# TO DO
Reproduce the records below, starting at the first line and stopping after the line that contains "(x=929, y=21)". Replace every "Instruction" with "Directive" and leave everything else unchanged.

Target pointing data
• • • •

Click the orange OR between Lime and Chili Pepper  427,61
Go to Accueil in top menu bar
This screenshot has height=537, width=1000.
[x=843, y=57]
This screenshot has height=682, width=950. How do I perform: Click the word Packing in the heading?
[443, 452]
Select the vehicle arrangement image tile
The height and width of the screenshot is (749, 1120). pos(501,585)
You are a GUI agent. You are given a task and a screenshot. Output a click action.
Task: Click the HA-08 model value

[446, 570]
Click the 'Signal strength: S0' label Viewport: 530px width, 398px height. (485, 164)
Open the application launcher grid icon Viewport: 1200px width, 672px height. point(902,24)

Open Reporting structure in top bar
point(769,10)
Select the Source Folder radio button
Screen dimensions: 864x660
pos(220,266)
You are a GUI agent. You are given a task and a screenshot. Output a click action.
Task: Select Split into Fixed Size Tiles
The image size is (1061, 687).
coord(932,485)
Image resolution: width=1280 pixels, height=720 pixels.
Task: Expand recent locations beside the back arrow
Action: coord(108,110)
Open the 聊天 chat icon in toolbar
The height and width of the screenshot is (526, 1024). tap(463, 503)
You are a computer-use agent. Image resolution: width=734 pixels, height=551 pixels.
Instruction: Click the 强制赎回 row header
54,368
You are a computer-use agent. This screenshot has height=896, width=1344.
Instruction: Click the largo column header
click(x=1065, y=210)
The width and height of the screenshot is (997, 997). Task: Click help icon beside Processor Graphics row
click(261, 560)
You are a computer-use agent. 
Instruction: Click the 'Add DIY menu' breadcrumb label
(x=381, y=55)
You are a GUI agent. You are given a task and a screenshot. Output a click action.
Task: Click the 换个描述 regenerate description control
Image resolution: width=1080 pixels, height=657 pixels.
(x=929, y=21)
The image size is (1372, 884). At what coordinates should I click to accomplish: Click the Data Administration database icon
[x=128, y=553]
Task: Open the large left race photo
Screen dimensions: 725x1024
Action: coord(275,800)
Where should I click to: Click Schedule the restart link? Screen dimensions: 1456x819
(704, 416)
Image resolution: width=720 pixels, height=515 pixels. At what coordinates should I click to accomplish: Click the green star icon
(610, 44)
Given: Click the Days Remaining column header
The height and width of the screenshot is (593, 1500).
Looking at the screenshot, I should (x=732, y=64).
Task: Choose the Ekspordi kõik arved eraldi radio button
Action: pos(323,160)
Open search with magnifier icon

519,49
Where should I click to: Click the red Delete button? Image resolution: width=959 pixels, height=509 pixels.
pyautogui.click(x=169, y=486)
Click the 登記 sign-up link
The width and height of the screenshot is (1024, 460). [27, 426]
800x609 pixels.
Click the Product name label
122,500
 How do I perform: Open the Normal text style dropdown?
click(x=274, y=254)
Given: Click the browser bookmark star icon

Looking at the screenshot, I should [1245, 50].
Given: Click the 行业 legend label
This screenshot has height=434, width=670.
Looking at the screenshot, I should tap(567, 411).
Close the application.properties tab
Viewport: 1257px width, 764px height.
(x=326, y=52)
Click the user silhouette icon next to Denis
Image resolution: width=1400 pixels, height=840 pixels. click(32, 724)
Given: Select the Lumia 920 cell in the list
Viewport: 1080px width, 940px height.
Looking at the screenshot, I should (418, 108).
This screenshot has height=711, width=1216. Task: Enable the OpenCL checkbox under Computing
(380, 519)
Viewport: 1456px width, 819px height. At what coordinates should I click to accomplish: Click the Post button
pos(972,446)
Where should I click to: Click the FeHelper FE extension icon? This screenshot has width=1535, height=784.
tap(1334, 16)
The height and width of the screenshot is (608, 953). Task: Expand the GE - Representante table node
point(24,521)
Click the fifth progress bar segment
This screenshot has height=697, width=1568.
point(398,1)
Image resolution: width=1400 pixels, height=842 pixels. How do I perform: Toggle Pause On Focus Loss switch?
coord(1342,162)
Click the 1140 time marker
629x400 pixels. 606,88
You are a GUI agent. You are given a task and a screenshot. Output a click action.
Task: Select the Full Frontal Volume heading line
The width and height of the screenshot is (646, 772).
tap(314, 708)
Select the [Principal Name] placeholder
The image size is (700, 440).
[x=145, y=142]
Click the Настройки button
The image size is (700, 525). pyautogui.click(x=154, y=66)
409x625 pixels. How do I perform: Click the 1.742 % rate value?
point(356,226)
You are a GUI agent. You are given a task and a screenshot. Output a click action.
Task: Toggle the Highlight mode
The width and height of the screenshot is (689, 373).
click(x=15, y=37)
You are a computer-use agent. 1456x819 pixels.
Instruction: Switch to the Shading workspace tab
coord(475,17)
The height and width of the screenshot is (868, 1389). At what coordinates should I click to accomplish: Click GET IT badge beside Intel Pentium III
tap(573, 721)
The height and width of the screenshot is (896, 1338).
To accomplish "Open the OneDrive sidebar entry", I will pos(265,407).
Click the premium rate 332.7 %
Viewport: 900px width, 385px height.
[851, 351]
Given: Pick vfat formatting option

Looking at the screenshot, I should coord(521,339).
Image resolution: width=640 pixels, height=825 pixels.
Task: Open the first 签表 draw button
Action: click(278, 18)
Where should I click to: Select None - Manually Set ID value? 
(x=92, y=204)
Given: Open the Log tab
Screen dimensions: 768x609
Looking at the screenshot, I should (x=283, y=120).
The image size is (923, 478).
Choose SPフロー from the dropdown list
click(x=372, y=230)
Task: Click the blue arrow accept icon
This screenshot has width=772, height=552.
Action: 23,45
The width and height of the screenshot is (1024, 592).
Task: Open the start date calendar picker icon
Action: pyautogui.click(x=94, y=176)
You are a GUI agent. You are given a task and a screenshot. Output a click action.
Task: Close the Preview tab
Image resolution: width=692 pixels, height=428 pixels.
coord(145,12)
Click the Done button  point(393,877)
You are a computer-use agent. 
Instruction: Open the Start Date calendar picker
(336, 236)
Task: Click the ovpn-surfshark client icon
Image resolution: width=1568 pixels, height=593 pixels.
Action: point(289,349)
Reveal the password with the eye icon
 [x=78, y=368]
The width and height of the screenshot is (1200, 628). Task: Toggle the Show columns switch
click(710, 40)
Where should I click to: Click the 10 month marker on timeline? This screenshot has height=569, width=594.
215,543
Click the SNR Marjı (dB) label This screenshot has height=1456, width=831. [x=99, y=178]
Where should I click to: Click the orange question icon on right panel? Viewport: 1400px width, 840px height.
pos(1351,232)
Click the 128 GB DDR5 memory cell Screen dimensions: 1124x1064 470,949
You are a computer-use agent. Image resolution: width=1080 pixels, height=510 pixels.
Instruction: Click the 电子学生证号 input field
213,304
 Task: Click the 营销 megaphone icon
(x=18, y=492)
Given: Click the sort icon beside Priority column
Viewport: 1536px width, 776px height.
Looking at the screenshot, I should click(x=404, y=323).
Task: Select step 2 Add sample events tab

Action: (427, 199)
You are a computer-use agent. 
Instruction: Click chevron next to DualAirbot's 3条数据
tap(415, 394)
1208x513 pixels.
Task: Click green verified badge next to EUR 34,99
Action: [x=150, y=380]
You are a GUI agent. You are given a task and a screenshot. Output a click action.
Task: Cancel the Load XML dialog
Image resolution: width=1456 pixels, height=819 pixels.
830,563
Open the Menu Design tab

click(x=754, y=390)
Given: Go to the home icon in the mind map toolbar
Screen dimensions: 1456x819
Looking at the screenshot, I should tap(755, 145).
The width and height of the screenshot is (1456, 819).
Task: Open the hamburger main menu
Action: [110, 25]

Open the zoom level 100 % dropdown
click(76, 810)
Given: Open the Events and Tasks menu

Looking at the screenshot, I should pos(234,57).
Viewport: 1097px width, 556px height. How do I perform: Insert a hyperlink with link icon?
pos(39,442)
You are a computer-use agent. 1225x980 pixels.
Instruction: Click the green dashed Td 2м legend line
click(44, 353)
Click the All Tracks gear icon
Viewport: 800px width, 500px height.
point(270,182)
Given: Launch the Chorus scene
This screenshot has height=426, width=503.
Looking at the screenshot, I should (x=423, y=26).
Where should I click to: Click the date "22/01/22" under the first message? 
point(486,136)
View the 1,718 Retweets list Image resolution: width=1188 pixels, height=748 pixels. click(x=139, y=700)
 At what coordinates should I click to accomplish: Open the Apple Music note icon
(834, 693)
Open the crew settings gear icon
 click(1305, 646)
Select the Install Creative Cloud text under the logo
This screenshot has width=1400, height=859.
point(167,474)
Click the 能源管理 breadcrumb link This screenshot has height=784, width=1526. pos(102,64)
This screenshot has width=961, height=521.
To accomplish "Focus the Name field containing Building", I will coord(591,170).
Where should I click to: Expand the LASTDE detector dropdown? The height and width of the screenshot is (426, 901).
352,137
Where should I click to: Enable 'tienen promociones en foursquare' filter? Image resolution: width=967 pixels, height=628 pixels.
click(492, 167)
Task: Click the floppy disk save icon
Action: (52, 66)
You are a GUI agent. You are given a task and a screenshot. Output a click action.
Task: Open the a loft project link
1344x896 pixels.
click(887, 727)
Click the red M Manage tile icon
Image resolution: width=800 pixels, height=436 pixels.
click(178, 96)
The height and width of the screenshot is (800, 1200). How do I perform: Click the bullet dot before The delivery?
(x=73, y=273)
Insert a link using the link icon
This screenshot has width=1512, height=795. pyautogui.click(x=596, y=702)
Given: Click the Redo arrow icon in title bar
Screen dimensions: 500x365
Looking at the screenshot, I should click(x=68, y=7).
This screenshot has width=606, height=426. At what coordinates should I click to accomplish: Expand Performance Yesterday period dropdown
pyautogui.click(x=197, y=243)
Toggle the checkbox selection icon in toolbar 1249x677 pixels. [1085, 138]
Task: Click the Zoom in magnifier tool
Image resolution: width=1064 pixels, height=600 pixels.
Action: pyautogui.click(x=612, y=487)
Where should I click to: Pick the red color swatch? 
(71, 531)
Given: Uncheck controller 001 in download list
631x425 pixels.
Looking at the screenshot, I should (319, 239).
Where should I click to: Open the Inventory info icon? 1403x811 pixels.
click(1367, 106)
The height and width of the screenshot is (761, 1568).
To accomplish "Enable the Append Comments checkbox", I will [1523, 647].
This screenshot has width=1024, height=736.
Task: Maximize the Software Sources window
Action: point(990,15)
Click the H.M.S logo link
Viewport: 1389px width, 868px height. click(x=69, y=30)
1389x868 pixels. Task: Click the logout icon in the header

• • • •

# COMPLETE OUTPUT
Click the orange OR between Lime and Chili Pepper  427,61
Go to Accueil in top menu bar
This screenshot has height=537, width=1000.
[x=843, y=57]
This screenshot has height=682, width=950. How do I perform: Click the word Packing in the heading?
[443, 452]
Select the vehicle arrangement image tile
The height and width of the screenshot is (749, 1120). pos(501,585)
You are a GUI agent. You are given a task and a screenshot. Output a click action.
Task: Click the HA-08 model value

[446, 570]
Click the 'Signal strength: S0' label Viewport: 530px width, 398px height. (485, 164)
Open the application launcher grid icon Viewport: 1200px width, 672px height. point(902,24)

Open Reporting structure in top bar
point(769,10)
Select the Source Folder radio button
Screen dimensions: 864x660
pos(220,266)
You are a GUI agent. You are given a task and a screenshot. Output a click action.
Task: Select Split into Fixed Size Tiles
The image size is (1061, 687).
coord(932,485)
Image resolution: width=1280 pixels, height=720 pixels.
Task: Expand recent locations beside the back arrow
Action: coord(108,110)
Open the 聊天 chat icon in toolbar
The height and width of the screenshot is (526, 1024). tap(463, 503)
You are a computer-use agent. Image resolution: width=734 pixels, height=551 pixels.
Directive: Click the 强制赎回 row header
54,368
You are a computer-use agent. This screenshot has height=896, width=1344.
Directive: Click the largo column header
click(x=1065, y=210)
The width and height of the screenshot is (997, 997). Task: Click help icon beside Processor Graphics row
click(261, 560)
You are a computer-use agent. 
Directive: Click the 'Add DIY menu' breadcrumb label
(x=381, y=55)
You are a GUI agent. You are given a task and a screenshot. Output a click action.
Task: Click the 换个描述 regenerate description control
Image resolution: width=1080 pixels, height=657 pixels.
(x=929, y=21)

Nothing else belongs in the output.